New government initiatives in two Australian cities are expected to create thousands of new jobs and in turn change the fortunes of the cities’ real estate markets.

city skyline

According to general manager of Raine & Horne Darwin, Glen Grantham, the political and bureaucratic landscape is likely to have a big impact on Darwin’s property market in the second half of 2016, following the announcement of the July federal election and the Northern Territory poll in August.

“There is a lot of talk about an onshore gas project that would bring 6,500 people to the territory for work, and this would quickly help snaffle up the large number of properties that are on the market for sale in Darwin,” he said.

“Getting on with the gas project would have a similar impact on the Darwin market as the recent announcement by the federal government to spend $50 billion on building 12 Shortfin Barracuda submarines will have in Adelaide.”

The Barracuda initiative is expected to create almost 3,000 new jobs in South Australia.


“A significant project similar to the submarine contract in Adelaide would also get the Darwin market back on track very quickly, thanks to the extra jobs and money it would inject into the economy,” Mr Grantham said.

“The Darwin market is very small compared to the bigger east-coast markets, and infrastructure announcements can turn it around very quickly.”

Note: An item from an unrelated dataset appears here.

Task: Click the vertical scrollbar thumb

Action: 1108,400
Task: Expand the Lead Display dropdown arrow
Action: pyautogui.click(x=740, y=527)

Mr Grantham said there was an influx of younger professionals into Darwin several years ago, when the Inpex project was announced.

“They want to be close to the city’s entertainment delights,” he said.

“Therefore, you don’t have to be a rocket scientist to see that buying and renting close to the CBD will prove very attractive once workers earning good salaries start returning to Darwin, and this will underpin capital values in these property markets.”

According to Mr Grantham, Darwin’s property market would also improve if the federal debate about the benefits of negative gearing were discontinued.

“The Darwin market is very dependent on investor capital, so I’d like to see both parties commit to leaving negative gearing alone long-term and look to other measures to solve the budget deficit,” he said.

“If we can get some consensus from the political parties on issues such as onshore mining and negative gearing, the Darwin property market will be better placed to turn quickly, and owners will enjoy some excellent growth.”